1The KCCQ summary score consists of four domains—physical limitation, symptoms, quality of life, and social limitation. The physical limitation domain is six items assessing limitations in activities of daily living. The nine-item symptoms domain assesses the frequency and burden of HF-specific symptom (e.g., shortness of breath). Quality of life is assessed with three items asking about satisfaction and enjoyment of life. The social limitation scale of four items inquires if the patient's HF limits participation in social and recreational activities.
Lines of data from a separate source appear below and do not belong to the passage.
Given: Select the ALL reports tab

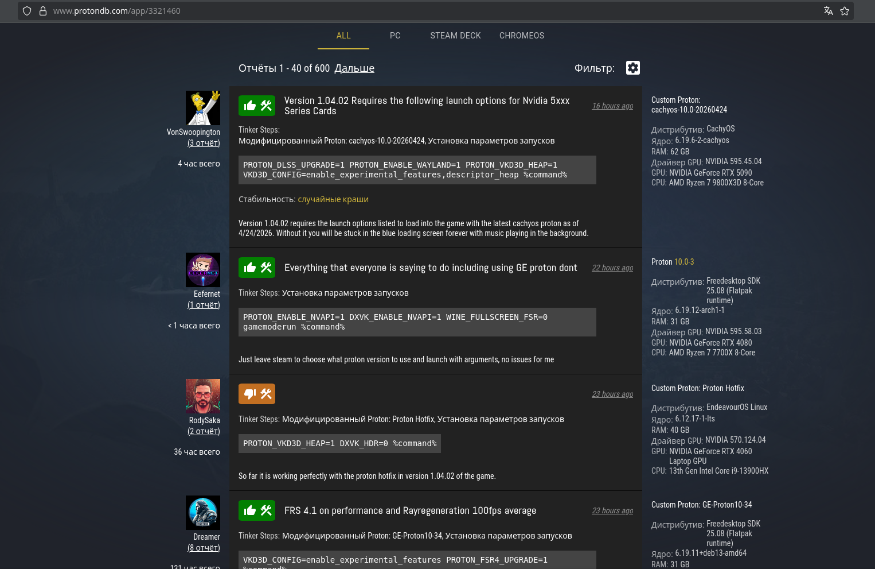Looking at the screenshot, I should [x=343, y=36].
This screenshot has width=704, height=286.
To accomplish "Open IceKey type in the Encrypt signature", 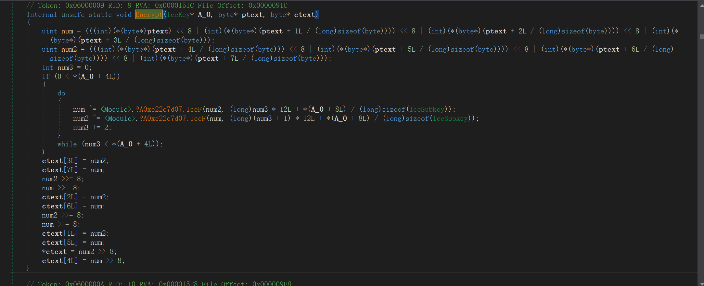I will click(178, 15).
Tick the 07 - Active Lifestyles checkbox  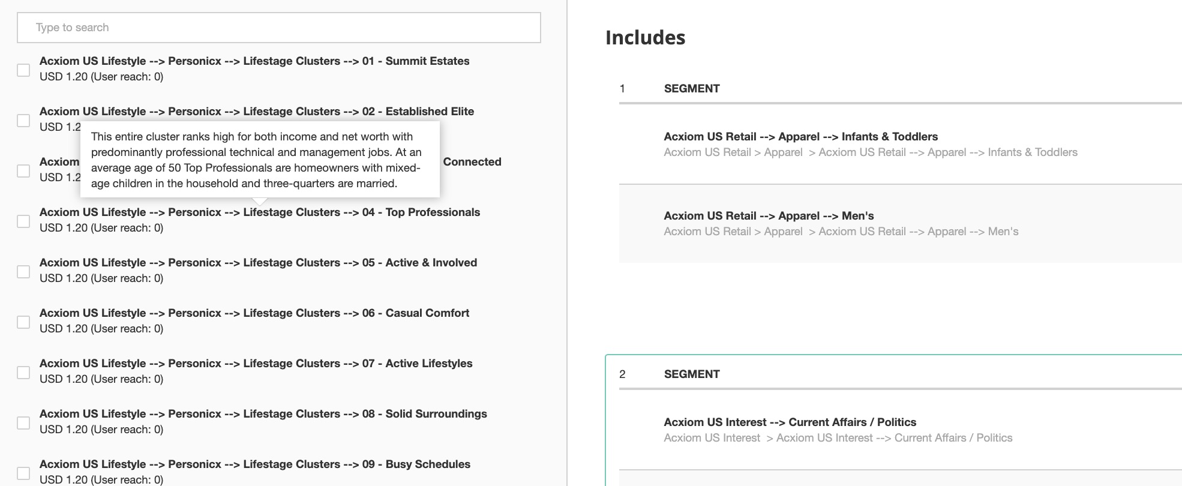pyautogui.click(x=23, y=373)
2A standard concern in experiments with longitudinal follow-up is the potentially biasing effects of sample attrition. Two conditions would be necessary for the impact estimates to be biased: (i) the pattern of attrition differed by intervention and control groups and (ii) attrition was correlated with the outcome measure being examined. Patients lost to follow-up were compared with those for whom complete data were obtained using baseline characteristics from the standard patient assessment on admission to home care (i.e., OASIS) and other administrative data available for all enrollees. These analyses were conducted separately by each of the main reasons for noninterview (death or institutionalization, unable to contact, and refusal) as well as by overall nonresponse. There was no evidence of attrition bias in this sample. For all attrition analyses, the intervention estimates were both small in magnitude and statistically insignificant.
3We opted to present cost effectiveness results based on the KCCQ summary score and the EuroQoL because these two outcomes summarize the patients' physical, social, and psychological functioning. With the exception of two outcomes related to diet and weight management, all cost effectiveness analyses revealed a pattern consistent with that reported above.